> _Provided data_:
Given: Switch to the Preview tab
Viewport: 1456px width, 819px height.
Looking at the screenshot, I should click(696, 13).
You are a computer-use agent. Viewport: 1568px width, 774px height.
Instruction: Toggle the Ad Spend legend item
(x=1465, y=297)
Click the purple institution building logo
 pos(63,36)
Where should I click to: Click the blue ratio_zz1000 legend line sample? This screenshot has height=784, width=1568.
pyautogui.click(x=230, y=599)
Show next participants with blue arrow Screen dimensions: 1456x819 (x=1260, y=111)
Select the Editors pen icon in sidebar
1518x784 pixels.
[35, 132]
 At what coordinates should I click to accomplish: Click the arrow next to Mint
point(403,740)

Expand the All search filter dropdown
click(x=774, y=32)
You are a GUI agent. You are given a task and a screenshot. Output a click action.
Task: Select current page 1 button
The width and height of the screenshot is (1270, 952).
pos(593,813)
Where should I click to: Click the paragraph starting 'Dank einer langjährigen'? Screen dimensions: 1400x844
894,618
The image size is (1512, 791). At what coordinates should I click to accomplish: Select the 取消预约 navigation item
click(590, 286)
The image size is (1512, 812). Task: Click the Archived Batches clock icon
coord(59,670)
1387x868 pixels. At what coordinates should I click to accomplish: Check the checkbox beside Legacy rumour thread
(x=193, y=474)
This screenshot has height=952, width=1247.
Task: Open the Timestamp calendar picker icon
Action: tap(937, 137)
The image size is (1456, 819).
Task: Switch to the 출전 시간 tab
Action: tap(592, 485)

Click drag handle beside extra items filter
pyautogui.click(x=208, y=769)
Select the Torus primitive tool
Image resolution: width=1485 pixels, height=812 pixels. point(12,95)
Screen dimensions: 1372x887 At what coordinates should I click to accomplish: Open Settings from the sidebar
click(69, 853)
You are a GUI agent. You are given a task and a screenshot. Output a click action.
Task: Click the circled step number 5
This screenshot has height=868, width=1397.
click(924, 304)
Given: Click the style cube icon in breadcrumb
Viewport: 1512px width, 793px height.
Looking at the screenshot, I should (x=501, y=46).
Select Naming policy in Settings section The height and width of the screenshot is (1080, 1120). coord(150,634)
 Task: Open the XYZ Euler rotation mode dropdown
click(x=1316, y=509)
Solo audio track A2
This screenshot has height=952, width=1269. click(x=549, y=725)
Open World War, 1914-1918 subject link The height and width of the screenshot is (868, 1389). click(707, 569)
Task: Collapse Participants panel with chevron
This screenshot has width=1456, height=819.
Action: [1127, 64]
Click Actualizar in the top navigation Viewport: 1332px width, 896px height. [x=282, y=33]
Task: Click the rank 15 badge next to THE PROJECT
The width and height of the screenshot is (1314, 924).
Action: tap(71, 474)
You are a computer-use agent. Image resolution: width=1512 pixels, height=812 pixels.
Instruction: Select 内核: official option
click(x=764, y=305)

> _Problem statement_: Word for word, transcribe each of the entries above.

> _Solution to the problem_:
Given: Switch to the Preview tab
Viewport: 1456px width, 819px height.
Looking at the screenshot, I should click(696, 13).
You are a computer-use agent. Viewport: 1568px width, 774px height.
Instruction: Toggle the Ad Spend legend item
(x=1465, y=297)
Click the purple institution building logo
 pos(63,36)
Where should I click to: Click the blue ratio_zz1000 legend line sample? This screenshot has height=784, width=1568.
pyautogui.click(x=230, y=599)
Show next participants with blue arrow Screen dimensions: 1456x819 (x=1260, y=111)
Select the Editors pen icon in sidebar
1518x784 pixels.
[35, 132]
 At what coordinates should I click to accomplish: Click the arrow next to Mint
point(403,740)

Expand the All search filter dropdown
click(x=774, y=32)
You are a GUI agent. You are given a task and a screenshot. Output a click action.
Task: Select current page 1 button
The width and height of the screenshot is (1270, 952).
pos(593,813)
Where should I click to: Click the paragraph starting 'Dank einer langjährigen'? Screen dimensions: 1400x844
894,618
The image size is (1512, 791). At what coordinates should I click to accomplish: Select the 取消预约 navigation item
click(590, 286)
The image size is (1512, 812). Task: Click the Archived Batches clock icon
coord(59,670)
1387x868 pixels. At what coordinates should I click to accomplish: Check the checkbox beside Legacy rumour thread
(x=193, y=474)
This screenshot has height=952, width=1247.
Task: Open the Timestamp calendar picker icon
Action: tap(937, 137)
The image size is (1456, 819).
Task: Switch to the 출전 시간 tab
Action: tap(592, 485)

Click drag handle beside extra items filter
pyautogui.click(x=208, y=769)
Select the Torus primitive tool
Image resolution: width=1485 pixels, height=812 pixels. point(12,95)
Screen dimensions: 1372x887 At what coordinates should I click to accomplish: Open Settings from the sidebar
click(69, 853)
You are a GUI agent. You are given a task and a screenshot. Output a click action.
Task: Click the circled step number 5
This screenshot has height=868, width=1397.
click(924, 304)
Given: Click the style cube icon in breadcrumb
Viewport: 1512px width, 793px height.
Looking at the screenshot, I should (x=501, y=46).
Select Naming policy in Settings section The height and width of the screenshot is (1080, 1120). coord(150,634)
 Task: Open the XYZ Euler rotation mode dropdown
click(x=1316, y=509)
Solo audio track A2
This screenshot has height=952, width=1269. click(x=549, y=725)
Open World War, 1914-1918 subject link The height and width of the screenshot is (868, 1389). click(707, 569)
Task: Collapse Participants panel with chevron
This screenshot has width=1456, height=819.
Action: [1127, 64]
Click Actualizar in the top navigation Viewport: 1332px width, 896px height. [x=282, y=33]
Task: Click the rank 15 badge next to THE PROJECT
The width and height of the screenshot is (1314, 924).
Action: tap(71, 474)
You are a computer-use agent. Image resolution: width=1512 pixels, height=812 pixels.
Instruction: Select 内核: official option
click(x=764, y=305)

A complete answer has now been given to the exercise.